## Directive
Lay out the rows below as a JSON list of strings, one string per line, starting at the line containing "How do I perform: Advance" and ending at the line containing "(x=809, y=703)", with both of those lines included. Drop blank lines and leave the pictures out.

## Records for processing

--

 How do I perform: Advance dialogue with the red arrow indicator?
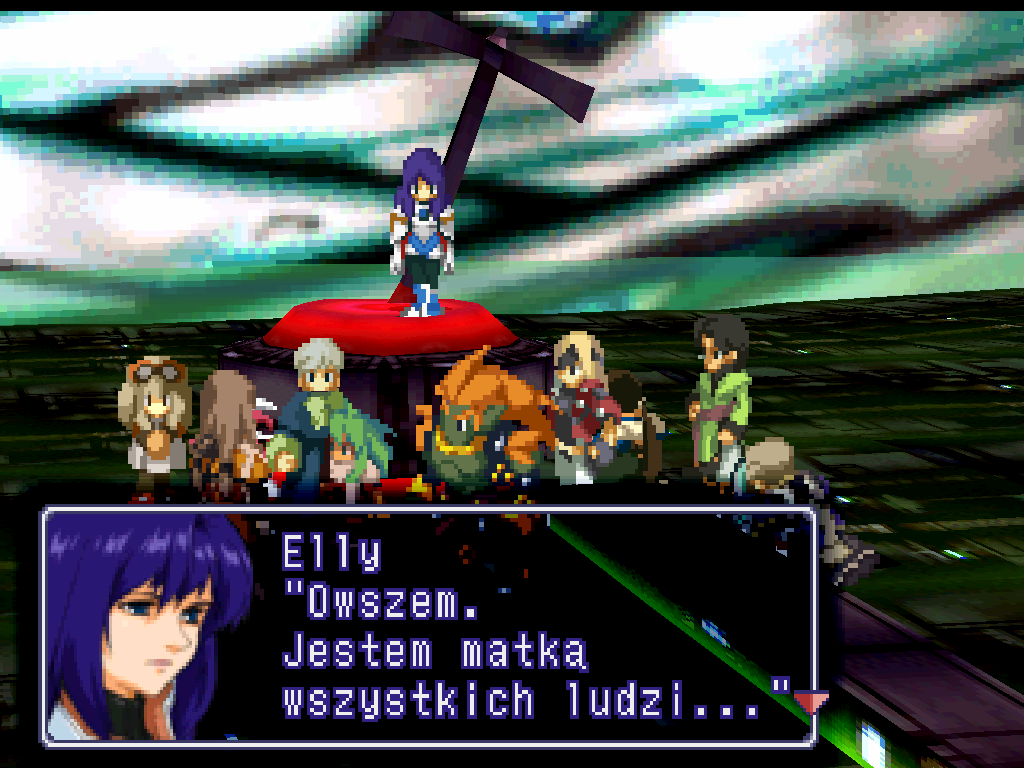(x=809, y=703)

--

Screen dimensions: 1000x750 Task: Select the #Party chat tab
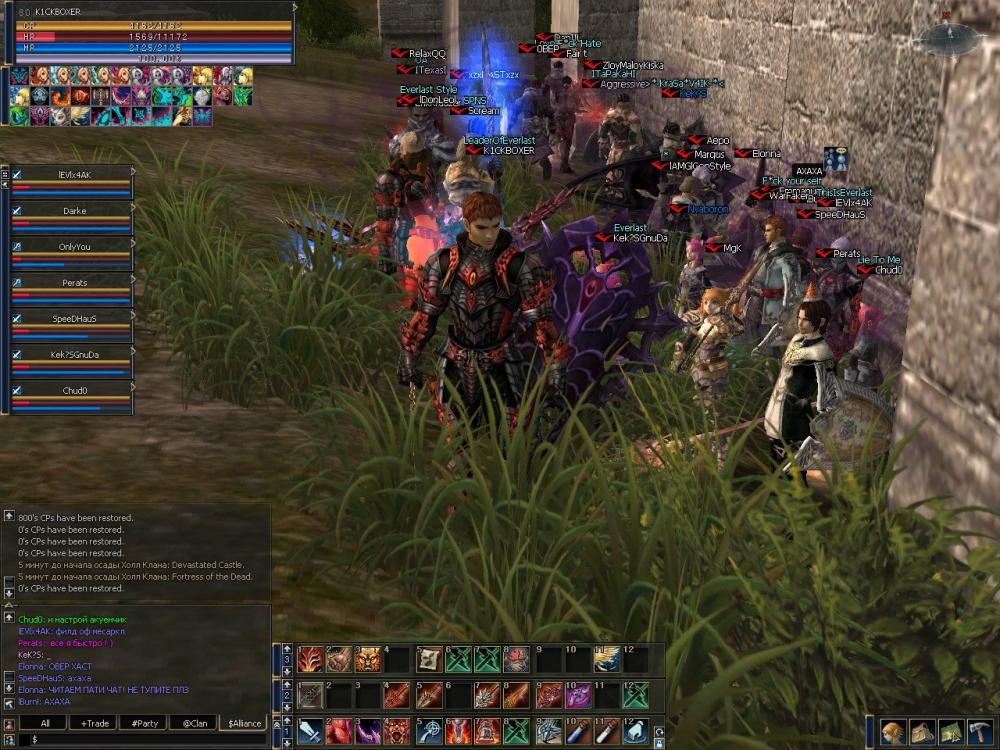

--

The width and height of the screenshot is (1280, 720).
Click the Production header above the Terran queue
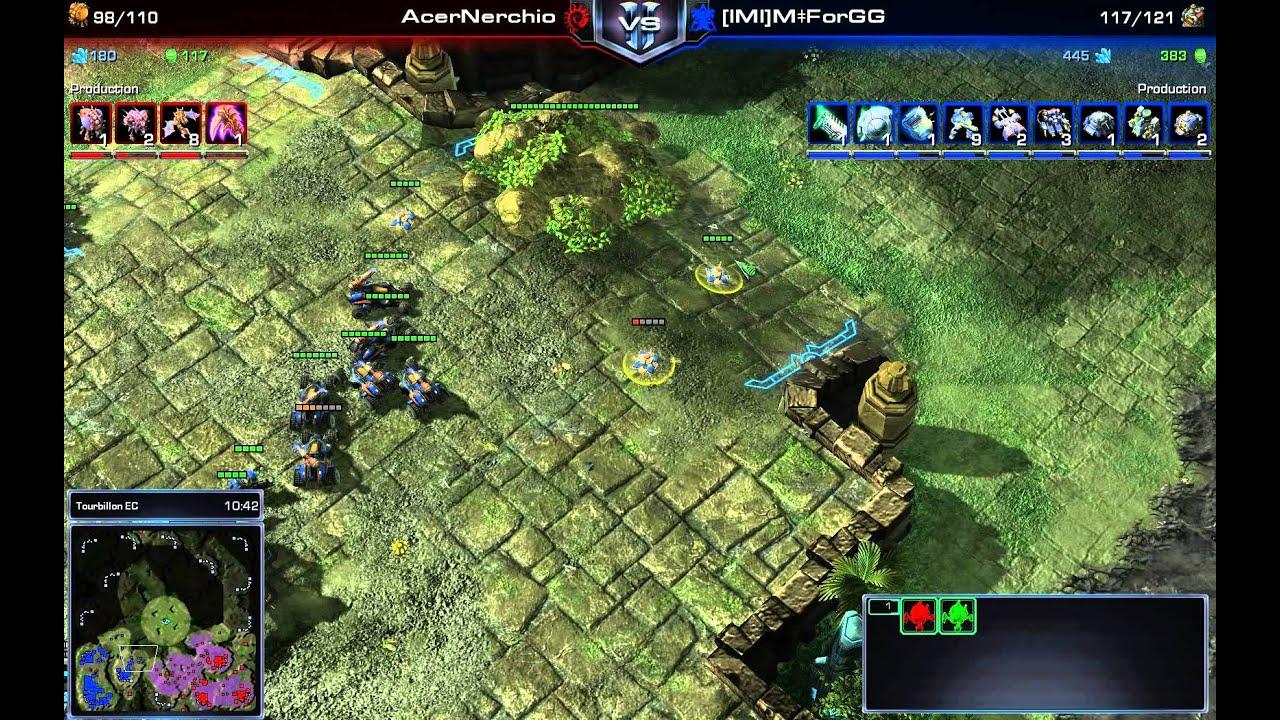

--

## Output of the task
[
  " How do I perform: Advance dialogue with the red arrow indicator?",
  "(x=809, y=703)"
]